Esta bendición se hizo presente al hombre cuando llegó la plenitud de los tiempos, cuando Dios envió su Hijo, nacido de mujer (segunda lectura). Y se añade “para redimir a los que estaban bajo la Ley, para que recibiesen la adopción”. Por tanto, esta mujer debe tener algo que ver con dicha adopción. Según nuestra cronología dicha plenitud del tiempo coincidió con el censo o empadronamiento ordenado por el emperador Augusto y realizado por su legado en Siria, Quirino (Lc 2,1), el año 7 a.C. El evangelio de hoy confirma esta cronología al afirmar que los pastores hallaron a María y a José con el Niño recostado en el pesebre” (Lc 2,16). Todo el mundo sabe que un error de cálculo estableció el año del nacimiento de Jesús algunos años antes del acontecimiento. Según los estudios astronómicos de Kepler la plenitud de los tiempos habría que fijarla siete años antes; otros rebajan esta cifra a cuatro. En cualquier caso Jesús nació algún año antes de lo que nosotros conocemos como inicio de la era cristiana.

En cuanto a la maternidad divina (tercera lectura) necesita, para ser afirmada con la veracidad objetiva que María merece y que nosotros exigimos, algunas precisiones importantes:

Dios existe antes que María. Y lo posterior nunca es causa de lo anterior. Filosóficamente hablando María no es madre de Dios ni del Creador. Es pura criatura.- María es Madre del Verbo, del Logos, de la Palabra desde que se hizo carne: “El Verbo se hizo carne y habitó entre nosotros...” (Jn 1,14: la expresión “se hizo” indica temporalidad).- María es Madre de Jesús, que es el Señor; pero las primeras fórmulas de fe lo llaman Señor a partir de la resurrección: “Tenga, pues, por cierto toda la casa de Israel que Dios constituyó en Señor y Cristo a este Jesús al que vosotros habéis crucificado” (Hch 2.36). “Acerca de su Hijo, nacido del linaje  de David según la carne, constituido, por la resurrección de entre los muertos, Hijo de Dios con poder según el Espíritu de santidad: Jesucristo nuestro Señor” (Rm 1,3-5).

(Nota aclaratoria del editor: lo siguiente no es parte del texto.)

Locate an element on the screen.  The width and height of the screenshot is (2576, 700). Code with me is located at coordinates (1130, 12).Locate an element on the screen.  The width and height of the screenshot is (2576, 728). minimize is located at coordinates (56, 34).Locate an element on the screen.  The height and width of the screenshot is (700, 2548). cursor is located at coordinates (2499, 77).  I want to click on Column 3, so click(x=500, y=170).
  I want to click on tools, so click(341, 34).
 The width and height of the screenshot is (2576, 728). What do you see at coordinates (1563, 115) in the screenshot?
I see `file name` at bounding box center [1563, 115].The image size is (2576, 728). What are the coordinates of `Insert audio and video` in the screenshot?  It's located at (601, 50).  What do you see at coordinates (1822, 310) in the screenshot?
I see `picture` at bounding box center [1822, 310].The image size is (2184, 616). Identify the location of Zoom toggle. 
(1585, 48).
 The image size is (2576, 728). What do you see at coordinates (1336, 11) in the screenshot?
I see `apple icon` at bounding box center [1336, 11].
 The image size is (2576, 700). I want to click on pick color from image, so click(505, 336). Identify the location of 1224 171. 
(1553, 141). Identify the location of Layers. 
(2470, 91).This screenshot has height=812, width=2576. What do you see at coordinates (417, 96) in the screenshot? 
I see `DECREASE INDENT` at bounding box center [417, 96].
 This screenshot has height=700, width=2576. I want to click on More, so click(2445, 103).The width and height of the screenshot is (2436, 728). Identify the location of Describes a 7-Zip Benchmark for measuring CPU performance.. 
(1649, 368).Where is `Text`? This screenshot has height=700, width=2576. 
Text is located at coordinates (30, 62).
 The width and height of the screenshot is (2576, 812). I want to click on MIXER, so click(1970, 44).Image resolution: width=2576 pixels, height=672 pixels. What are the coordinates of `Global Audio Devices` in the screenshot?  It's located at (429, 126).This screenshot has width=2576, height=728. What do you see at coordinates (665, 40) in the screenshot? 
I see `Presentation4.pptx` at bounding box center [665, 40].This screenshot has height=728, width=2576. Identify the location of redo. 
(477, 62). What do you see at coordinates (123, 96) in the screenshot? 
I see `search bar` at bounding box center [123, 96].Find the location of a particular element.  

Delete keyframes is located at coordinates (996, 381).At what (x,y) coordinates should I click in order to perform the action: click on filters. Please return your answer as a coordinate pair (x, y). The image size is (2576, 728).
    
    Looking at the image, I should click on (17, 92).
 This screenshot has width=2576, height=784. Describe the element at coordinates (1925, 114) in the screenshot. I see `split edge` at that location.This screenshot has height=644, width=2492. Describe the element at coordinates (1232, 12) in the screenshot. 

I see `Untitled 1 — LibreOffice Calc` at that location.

Estamos, de nuevo, en el terreno de la temporalidad.

María es, por tanto, Madre del Hijo de Dios según la generación humana, Cuando aquí hablamos de Dios nos referimos únicamente a la persona del Hijo. La maternidad divina de María ilumina dos aspectos de la encarnación: el Hijo de Dios se rebaja hasta hacerse hijo de una mujer para pertenecer al género humano. Dios aparece con un nuevo rostro: el de un Dios que ahora tiene una madre humana. Además, la humillación tiende a elevar la humanidad hasta Dios, como lo prueba el caso límite de una mujer convertida en madre de una persona divina.

La escenificación elemental de lo visto por los pastores y la interiorización de María son más elocuentes y pedagógicas que cualquier posible especulación elaborada por nuestro ingenio. La diligencia de los pastores se vio compensada. Comprobaron la realidad del signo que les había sido anunciado (Lc 2,12: el Niño envuelto en pañales y acostado en un pesebre). Así fue como lo encontraron. En este texto se añade la presencia de María y José formando parte esencial del cuadro; pero no son mencionados como los padres de Jesús. El relato empalma intencionadamente  con  otra s dos  escenas:  la de la anunciación-encarnación (Lc 1,26ss) y la del significado de aquel Niño: “Os ha nacido hoy en la ciudad de David un Salvador que es el Mesías Señor” (Lc 2,11). Anuncio y cumplimiento.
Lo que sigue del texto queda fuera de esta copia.